__WHAT THE EXERCISE ASKS__. An exact copy of the listing is what is needed; please output it in full.

__PROVIDED RECORDS__.

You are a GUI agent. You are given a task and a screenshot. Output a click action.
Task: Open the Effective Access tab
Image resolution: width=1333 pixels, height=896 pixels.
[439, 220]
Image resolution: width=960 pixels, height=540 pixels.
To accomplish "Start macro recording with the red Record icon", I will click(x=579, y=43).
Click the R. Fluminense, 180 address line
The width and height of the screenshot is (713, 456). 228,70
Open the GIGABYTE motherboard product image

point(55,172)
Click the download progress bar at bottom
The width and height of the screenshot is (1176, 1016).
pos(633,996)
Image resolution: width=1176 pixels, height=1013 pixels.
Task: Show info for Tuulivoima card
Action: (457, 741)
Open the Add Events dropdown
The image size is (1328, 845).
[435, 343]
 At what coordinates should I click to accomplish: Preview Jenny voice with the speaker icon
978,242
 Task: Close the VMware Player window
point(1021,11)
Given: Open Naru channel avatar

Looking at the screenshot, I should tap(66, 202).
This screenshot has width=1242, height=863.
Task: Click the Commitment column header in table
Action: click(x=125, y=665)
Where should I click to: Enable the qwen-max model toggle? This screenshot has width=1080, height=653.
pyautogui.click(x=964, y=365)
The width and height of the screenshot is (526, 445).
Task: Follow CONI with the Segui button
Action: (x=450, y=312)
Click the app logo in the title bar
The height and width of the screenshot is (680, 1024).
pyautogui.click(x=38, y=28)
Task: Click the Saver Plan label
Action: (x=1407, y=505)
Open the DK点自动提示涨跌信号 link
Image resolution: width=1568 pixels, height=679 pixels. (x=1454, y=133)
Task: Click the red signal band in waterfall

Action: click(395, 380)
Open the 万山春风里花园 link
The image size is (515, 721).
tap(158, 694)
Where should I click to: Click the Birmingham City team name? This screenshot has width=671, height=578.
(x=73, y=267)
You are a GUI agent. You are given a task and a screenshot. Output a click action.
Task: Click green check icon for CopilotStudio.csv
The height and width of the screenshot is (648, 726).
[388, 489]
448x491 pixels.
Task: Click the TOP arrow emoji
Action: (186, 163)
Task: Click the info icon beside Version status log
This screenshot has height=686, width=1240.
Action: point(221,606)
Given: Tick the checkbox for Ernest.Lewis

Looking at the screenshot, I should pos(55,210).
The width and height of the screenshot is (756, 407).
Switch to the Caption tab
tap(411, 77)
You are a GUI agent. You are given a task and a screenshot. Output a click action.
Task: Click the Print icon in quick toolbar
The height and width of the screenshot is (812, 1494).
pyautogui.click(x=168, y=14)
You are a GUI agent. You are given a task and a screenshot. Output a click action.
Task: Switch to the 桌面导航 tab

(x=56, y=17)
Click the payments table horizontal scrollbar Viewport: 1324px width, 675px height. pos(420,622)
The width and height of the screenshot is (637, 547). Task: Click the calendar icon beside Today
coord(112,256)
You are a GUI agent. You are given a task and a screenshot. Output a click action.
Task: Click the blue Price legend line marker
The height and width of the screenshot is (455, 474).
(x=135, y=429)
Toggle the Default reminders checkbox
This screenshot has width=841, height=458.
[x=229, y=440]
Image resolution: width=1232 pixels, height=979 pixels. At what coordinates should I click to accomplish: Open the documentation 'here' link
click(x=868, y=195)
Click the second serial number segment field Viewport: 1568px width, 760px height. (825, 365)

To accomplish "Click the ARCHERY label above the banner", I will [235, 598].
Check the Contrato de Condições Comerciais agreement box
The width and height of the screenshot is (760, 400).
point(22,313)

__TASK RESPONSE__.
You are a GUI agent. You are given a task and a screenshot. Output a click action.
Task: Open the Effective Access tab
Image resolution: width=1333 pixels, height=896 pixels.
[439, 220]
Image resolution: width=960 pixels, height=540 pixels.
To accomplish "Start macro recording with the red Record icon", I will click(x=579, y=43).
Click the R. Fluminense, 180 address line
The width and height of the screenshot is (713, 456). 228,70
Open the GIGABYTE motherboard product image

point(55,172)
Click the download progress bar at bottom
The width and height of the screenshot is (1176, 1016).
pos(633,996)
Image resolution: width=1176 pixels, height=1013 pixels.
Task: Show info for Tuulivoima card
Action: (457, 741)
Open the Add Events dropdown
The image size is (1328, 845).
[435, 343]
 At what coordinates should I click to accomplish: Preview Jenny voice with the speaker icon
978,242
 Task: Close the VMware Player window
point(1021,11)
Given: Open Naru channel avatar

Looking at the screenshot, I should tap(66, 202).
This screenshot has width=1242, height=863.
Task: Click the Commitment column header in table
Action: click(x=125, y=665)
Where should I click to: Enable the qwen-max model toggle? This screenshot has width=1080, height=653.
pyautogui.click(x=964, y=365)
The width and height of the screenshot is (526, 445).
Task: Follow CONI with the Segui button
Action: (x=450, y=312)
Click the app logo in the title bar
The height and width of the screenshot is (680, 1024).
pyautogui.click(x=38, y=28)
Task: Click the Saver Plan label
Action: (x=1407, y=505)
Open the DK点自动提示涨跌信号 link
Image resolution: width=1568 pixels, height=679 pixels. (x=1454, y=133)
Task: Click the red signal band in waterfall

Action: click(395, 380)
Open the 万山春风里花园 link
The image size is (515, 721).
tap(158, 694)
Where should I click to: Click the Birmingham City team name? This screenshot has width=671, height=578.
(x=73, y=267)
You are a GUI agent. You are given a task and a screenshot. Output a click action.
Task: Click green check icon for CopilotStudio.csv
The height and width of the screenshot is (648, 726).
[388, 489]
448x491 pixels.
Task: Click the TOP arrow emoji
Action: (186, 163)
Task: Click the info icon beside Version status log
This screenshot has height=686, width=1240.
Action: point(221,606)
Given: Tick the checkbox for Ernest.Lewis

Looking at the screenshot, I should pos(55,210).
The width and height of the screenshot is (756, 407).
Switch to the Caption tab
tap(411, 77)
You are a GUI agent. You are given a task and a screenshot. Output a click action.
Task: Click the Print icon in quick toolbar
The height and width of the screenshot is (812, 1494).
pyautogui.click(x=168, y=14)
You are a GUI agent. You are given a task and a screenshot. Output a click action.
Task: Switch to the 桌面导航 tab

(x=56, y=17)
Click the payments table horizontal scrollbar Viewport: 1324px width, 675px height. pos(420,622)
The width and height of the screenshot is (637, 547). Task: Click the calendar icon beside Today
coord(112,256)
You are a GUI agent. You are given a task and a screenshot. Output a click action.
Task: Click the blue Price legend line marker
The height and width of the screenshot is (455, 474).
(x=135, y=429)
Toggle the Default reminders checkbox
This screenshot has width=841, height=458.
[x=229, y=440]
Image resolution: width=1232 pixels, height=979 pixels. At what coordinates should I click to accomplish: Open the documentation 'here' link
click(x=868, y=195)
Click the second serial number segment field Viewport: 1568px width, 760px height. (825, 365)

To accomplish "Click the ARCHERY label above the banner", I will [235, 598].
Check the Contrato de Condições Comerciais agreement box
The width and height of the screenshot is (760, 400).
point(22,313)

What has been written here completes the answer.